- _What to produce_:
Copy the listing that follows, line for line, without a single difference.

--- START ---

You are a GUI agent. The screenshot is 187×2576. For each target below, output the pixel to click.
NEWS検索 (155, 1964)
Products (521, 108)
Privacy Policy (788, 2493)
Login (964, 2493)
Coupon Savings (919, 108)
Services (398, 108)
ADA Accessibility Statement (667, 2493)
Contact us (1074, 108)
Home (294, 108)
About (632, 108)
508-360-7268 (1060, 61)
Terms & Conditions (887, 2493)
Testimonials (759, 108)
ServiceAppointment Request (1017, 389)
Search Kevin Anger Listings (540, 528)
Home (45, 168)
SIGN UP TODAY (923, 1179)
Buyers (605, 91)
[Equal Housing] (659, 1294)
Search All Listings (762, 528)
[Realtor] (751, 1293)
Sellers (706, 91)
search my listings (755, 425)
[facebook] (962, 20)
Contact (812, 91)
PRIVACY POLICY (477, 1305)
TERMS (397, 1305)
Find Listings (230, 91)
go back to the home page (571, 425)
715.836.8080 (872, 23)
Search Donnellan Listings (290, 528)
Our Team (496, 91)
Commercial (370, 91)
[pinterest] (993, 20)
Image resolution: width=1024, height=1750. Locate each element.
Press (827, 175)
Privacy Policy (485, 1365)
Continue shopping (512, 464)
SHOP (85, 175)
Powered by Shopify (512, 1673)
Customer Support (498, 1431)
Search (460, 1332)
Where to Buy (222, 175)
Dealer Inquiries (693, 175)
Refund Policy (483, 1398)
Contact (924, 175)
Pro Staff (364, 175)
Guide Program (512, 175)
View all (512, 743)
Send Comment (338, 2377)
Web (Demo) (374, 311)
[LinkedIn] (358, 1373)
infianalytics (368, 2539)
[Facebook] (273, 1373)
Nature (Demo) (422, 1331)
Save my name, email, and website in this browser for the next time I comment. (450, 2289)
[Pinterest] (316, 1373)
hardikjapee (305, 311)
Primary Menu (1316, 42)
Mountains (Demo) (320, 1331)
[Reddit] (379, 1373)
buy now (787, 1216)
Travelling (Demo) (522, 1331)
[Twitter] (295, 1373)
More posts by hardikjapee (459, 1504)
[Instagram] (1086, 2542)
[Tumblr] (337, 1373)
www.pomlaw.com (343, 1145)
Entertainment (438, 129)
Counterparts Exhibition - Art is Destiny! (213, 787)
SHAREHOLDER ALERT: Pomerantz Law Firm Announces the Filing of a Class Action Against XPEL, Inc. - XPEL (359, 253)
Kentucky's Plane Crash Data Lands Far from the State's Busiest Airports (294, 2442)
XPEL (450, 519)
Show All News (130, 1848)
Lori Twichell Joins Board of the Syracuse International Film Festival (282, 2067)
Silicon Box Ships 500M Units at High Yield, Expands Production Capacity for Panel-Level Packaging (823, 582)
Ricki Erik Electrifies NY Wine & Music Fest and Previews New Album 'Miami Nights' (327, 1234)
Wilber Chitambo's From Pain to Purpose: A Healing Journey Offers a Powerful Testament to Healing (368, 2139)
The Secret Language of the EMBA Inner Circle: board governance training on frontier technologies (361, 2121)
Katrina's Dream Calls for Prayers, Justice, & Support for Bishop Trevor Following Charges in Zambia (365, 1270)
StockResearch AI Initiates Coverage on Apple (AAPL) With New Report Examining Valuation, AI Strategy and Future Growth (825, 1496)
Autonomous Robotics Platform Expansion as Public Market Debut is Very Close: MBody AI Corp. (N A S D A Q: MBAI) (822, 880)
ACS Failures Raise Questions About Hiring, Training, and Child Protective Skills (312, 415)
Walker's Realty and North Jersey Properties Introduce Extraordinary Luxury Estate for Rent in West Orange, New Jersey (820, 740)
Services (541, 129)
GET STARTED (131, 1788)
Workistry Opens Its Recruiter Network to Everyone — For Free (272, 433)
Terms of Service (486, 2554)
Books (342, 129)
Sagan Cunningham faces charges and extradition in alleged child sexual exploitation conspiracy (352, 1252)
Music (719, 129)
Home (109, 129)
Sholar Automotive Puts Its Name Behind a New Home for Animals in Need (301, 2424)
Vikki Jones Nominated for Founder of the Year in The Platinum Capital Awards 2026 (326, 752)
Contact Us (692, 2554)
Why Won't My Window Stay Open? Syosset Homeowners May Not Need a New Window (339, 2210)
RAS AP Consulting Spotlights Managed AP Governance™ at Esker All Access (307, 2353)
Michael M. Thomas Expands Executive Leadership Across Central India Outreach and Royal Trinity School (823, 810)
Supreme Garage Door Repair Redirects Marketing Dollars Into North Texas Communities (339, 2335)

--- END ---

- _Result for this task_:
You are a GUI agent. The screenshot is 187×2576. For each target below, output the pixel to click.
NEWS検索 (155, 1964)
Products (521, 108)
Privacy Policy (788, 2493)
Login (964, 2493)
Coupon Savings (919, 108)
Services (398, 108)
ADA Accessibility Statement (667, 2493)
Contact us (1074, 108)
Home (294, 108)
About (632, 108)
508-360-7268 (1060, 61)
Terms & Conditions (887, 2493)
Testimonials (759, 108)
ServiceAppointment Request (1017, 389)
Search Kevin Anger Listings (540, 528)
Home (45, 168)
SIGN UP TODAY (923, 1179)
Buyers (605, 91)
[Equal Housing] (659, 1294)
Search All Listings (762, 528)
[Realtor] (751, 1293)
Sellers (706, 91)
search my listings (755, 425)
[facebook] (962, 20)
Contact (812, 91)
PRIVACY POLICY (477, 1305)
TERMS (397, 1305)
Find Listings (230, 91)
go back to the home page (571, 425)
715.836.8080 (872, 23)
Search Donnellan Listings (290, 528)
Our Team (496, 91)
Commercial (370, 91)
[pinterest] (993, 20)
Image resolution: width=1024, height=1750. Locate each element.
Press (827, 175)
Privacy Policy (485, 1365)
Continue shopping (512, 464)
SHOP (85, 175)
Powered by Shopify (512, 1673)
Customer Support (498, 1431)
Search (460, 1332)
Where to Buy (222, 175)
Dealer Inquiries (693, 175)
Refund Policy (483, 1398)
Contact (924, 175)
Pro Staff (364, 175)
Guide Program (512, 175)
View all (512, 743)
Send Comment (338, 2377)
Web (Demo) (374, 311)
[LinkedIn] (358, 1373)
infianalytics (368, 2539)
[Facebook] (273, 1373)
Nature (Demo) (422, 1331)
Save my name, email, and website in this browser for the next time I comment. (450, 2289)
[Pinterest] (316, 1373)
hardikjapee (305, 311)
Primary Menu (1316, 42)
Mountains (Demo) (320, 1331)
[Reddit] (379, 1373)
buy now (787, 1216)
Travelling (Demo) (522, 1331)
[Twitter] (295, 1373)
More posts by hardikjapee (459, 1504)
[Instagram] (1086, 2542)
[Tumblr] (337, 1373)
www.pomlaw.com (343, 1145)
Entertainment (438, 129)
Counterparts Exhibition - Art is Destiny! (213, 787)
SHAREHOLDER ALERT: Pomerantz Law Firm Announces the Filing of a Class Action Against XPEL, Inc. - XPEL (359, 253)
Kentucky's Plane Crash Data Lands Far from the State's Busiest Airports (294, 2442)
XPEL (450, 519)
Show All News (130, 1848)
Lori Twichell Joins Board of the Syracuse International Film Festival (282, 2067)
Silicon Box Ships 500M Units at High Yield, Expands Production Capacity for Panel-Level Packaging (823, 582)
Ricki Erik Electrifies NY Wine & Music Fest and Previews New Album 'Miami Nights' (327, 1234)
Wilber Chitambo's From Pain to Purpose: A Healing Journey Offers a Powerful Testament to Healing (368, 2139)
The Secret Language of the EMBA Inner Circle: board governance training on frontier technologies (361, 2121)
Katrina's Dream Calls for Prayers, Justice, & Support for Bishop Trevor Following Charges in Zambia (365, 1270)
StockResearch AI Initiates Coverage on Apple (AAPL) With New Report Examining Valuation, AI Strategy and Future Growth (825, 1496)
Autonomous Robotics Platform Expansion as Public Market Debut is Very Close: MBody AI Corp. (N A S D A Q: MBAI) (822, 880)
ACS Failures Raise Questions About Hiring, Training, and Child Protective Skills (312, 415)
Walker's Realty and North Jersey Properties Introduce Extraordinary Luxury Estate for Rent in West Orange, New Jersey (820, 740)
Services (541, 129)
GET STARTED (131, 1788)
Workistry Opens Its Recruiter Network to Everyone — For Free (272, 433)
Terms of Service (486, 2554)
Books (342, 129)
Sagan Cunningham faces charges and extradition in alleged child sexual exploitation conspiracy (352, 1252)
Music (719, 129)
Home (109, 129)
Sholar Automotive Puts Its Name Behind a New Home for Animals in Need (301, 2424)
Vikki Jones Nominated for Founder of the Year in The Platinum Capital Awards 2026 (326, 752)
Contact Us (692, 2554)
Why Won't My Window Stay Open? Syosset Homeowners May Not Need a New Window (339, 2210)
RAS AP Consulting Spotlights Managed AP Governance™ at Esker All Access (307, 2353)
Michael M. Thomas Expands Executive Leadership Across Central India Outreach and Royal Trinity School (823, 810)
Supreme Garage Door Repair Redirects Marketing Dollars Into North Texas Communities (339, 2335)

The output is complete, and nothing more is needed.